Правда, таким образом, означала как понимание природы вещей, так и высшую форму справедливости. Некоторое указание на то, что она имела оба эти значения для дворян-представителей российского Просвещения, можно обнаружить, обратив внимание на античные божества, заместившие древних святых в качестве вышних посредников между абсолютной истиной и человеческим миром. Две богини первенствовали в ложноклассическом пантеоне российского Просвещения: Астрея и Афина, богини справедливости и мудрости; олицетворения правды-справедливости и правды-истины. Елизавета распорядилась воздвигнуть для своей коронации огромную статую Астреи, а вскоре после этого — соорудить храм Минервы (латинское именование Афины) на площади перед Зимним дворцом. При коронации Екатерины было устроено маскарадное представление «Минерва Торжествующая»; в качестве законодательницы она изображалась в виде Астреи. Первой масонской ложей высоких степеней, учредившей филиалы в России, была берлинская ложа «Минерва»; последней и наиболее влиятельной ложей такого рода с множеством дочерних была российская ложа «Астрея».

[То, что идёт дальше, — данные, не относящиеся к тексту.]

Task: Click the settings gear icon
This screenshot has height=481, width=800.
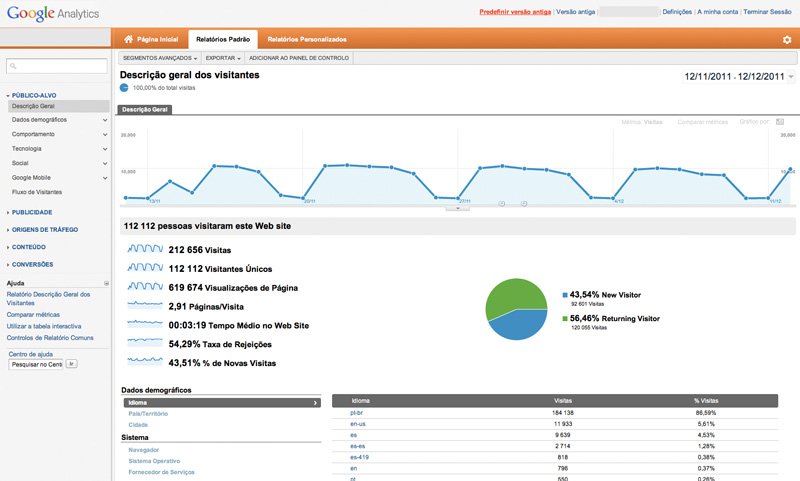Action: [786, 40]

Влияние масонства высоких степеней на развитие умственной жизни в России трудно преувеличить. Регулярные собрания маленьких кружков, идея совместных поисков истинного знания и высшей справедливости, любовь к эзотерическим ритуалам и чтениям, тенденция полагать нравственные, духовные и эстетические запросы составными частями единого, высшего устремления — все это стало непременным, хотя и двусмысленным, достоянием дворянских мыслителей России, сочетанием хаотичности с напряженностью. Именно эти круги, а не правительственные канцелярии и не новые университеты были купелью творческой мысли России начала XIX столетия. Мартинизм наэлектризовал атмосферу ожиданием и породил чувство общности у искателей истины, хотя их представления об истине были различны. Важнее всего то, что идеи вызывали жажду деятельности. Как заметил на рубеже веков один из ораторов на «творческом собрании» новообразованного «Дружеского литературного общества»: «Надобно раскрывать пользу, которую всякий из нас надеется получить от собрания… Но как и кто откроет сие драгоценное сокровище, которое иногда слишком глубоко таится в неизмеримой будущности? — Деятельность. Деятельность — страж и мать всякого успеха. Она даст нам ключ и покажет дорогу к святилищу природы. Труды, и несчастья, и венец победы соединят нас теснее, нежели все наши речи»[772]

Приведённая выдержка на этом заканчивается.